Boy Scouts prevails in ‘scouting’ TM suit with Girl Scouts
The Boy Scouts of America can use its gender-neutral marketing to advertise programmes without causing consumer confusion with trademarks held by the Girl Scouts, the US District Court for the Southern District of New York has ruled.
The Girl Scouts sued the Boy Scouts over the usage of the terms “scouts” and “scouting” in its marketing, claiming that the terms will likely cause confusion between both parties following the Boy Scout's decision to rebrand as a gender-neutral organisation.
The Girl Scouts claimed that the use of the terms infringed on its own trademarks and constituted trademark dilution and unfair competition.
In a decision handed down Wednesday, April 7, Judge Alvin Hellerstein ruled that the Boy Scouts have the right to use the terms in its marketing and dismissed the Girl Scout’s complaint.
‘Scout me in’
In October 2017, the Boy Scouts announced that its two largest programmes would be open to both boys and girls, and that it would change its name to “Scouts”. It advertised this development with the launch of a marketing campaign with the slogan “Scout me in”.
“As has happened in many sectors of society, the Boy Scouts have become co-ed[ucational], opening its scout membership and programmes to girls and boys, and dropping its gender-specific name as an inaccurate and misleading descriptor,” Judge Hellerstein explained.
Upon becoming the Scouts BSA, it adopted the terms “scouts” and “scouting” without any reference to gender.
Since this change, the Girl Scouts claimed that parents have been confused between the two organisations’ programming.
The Girl Scouts sought a summary judgment for claims of trademark infringement, unfair competition, trademark dilution and tortious interference. The Boy Scouts also sought a summary judgment to dismiss the complaint and the Girl Scouts’ entitlement to monetary damages.

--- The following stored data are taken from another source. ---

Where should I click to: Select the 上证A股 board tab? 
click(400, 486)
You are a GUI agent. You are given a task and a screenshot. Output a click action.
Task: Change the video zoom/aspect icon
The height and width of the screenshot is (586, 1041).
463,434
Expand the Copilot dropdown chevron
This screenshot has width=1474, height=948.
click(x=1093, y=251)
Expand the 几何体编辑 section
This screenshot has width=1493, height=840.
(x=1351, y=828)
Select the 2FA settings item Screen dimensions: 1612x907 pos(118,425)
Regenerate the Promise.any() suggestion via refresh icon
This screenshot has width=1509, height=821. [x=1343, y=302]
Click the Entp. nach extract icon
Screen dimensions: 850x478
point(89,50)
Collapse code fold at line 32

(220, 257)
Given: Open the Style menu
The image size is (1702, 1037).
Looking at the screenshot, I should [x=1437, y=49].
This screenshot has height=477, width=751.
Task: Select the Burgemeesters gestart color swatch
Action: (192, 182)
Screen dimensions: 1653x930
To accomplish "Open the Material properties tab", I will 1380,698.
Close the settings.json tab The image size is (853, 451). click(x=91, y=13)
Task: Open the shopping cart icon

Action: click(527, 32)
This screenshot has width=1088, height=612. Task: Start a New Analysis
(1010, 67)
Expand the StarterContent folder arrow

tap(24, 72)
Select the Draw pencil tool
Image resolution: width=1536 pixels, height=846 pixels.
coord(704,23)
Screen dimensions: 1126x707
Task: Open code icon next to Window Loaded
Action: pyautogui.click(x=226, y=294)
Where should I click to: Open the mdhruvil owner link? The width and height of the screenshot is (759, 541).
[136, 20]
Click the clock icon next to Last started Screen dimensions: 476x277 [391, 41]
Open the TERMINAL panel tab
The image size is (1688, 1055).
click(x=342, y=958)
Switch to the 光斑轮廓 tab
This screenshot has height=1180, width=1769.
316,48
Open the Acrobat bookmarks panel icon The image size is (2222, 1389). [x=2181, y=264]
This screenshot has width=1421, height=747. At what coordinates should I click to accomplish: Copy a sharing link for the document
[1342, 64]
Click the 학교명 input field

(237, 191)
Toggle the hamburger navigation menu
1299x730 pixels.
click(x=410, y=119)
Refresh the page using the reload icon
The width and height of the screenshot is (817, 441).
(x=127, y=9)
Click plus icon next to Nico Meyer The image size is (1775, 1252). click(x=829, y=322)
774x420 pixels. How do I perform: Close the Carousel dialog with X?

Judge Hellerstein rejected the Girl Scouts’ claim that the terms “scouts” and “scouting” have acquired a secondary meaning in connection “exclusively” with the Girl Scouts, finding that the evidence submitted to back up this claim indicates that the public associates the terms with both the Boy and Girl Scouts.
Regarding the likelihood of confusion, Judge Hellerstein ruled that the instances of parental confusion concerning the two organisations were “anecdotal and isolated”.
He sided with the Scouts BSA, claiming that there was no trademark confusion and that the complaint was not based on trademark concerns, but rather focused on the “fear” of competition from the Scouts BSA’s gender-neutral approach to marketing.
Both parties have been approached for comment.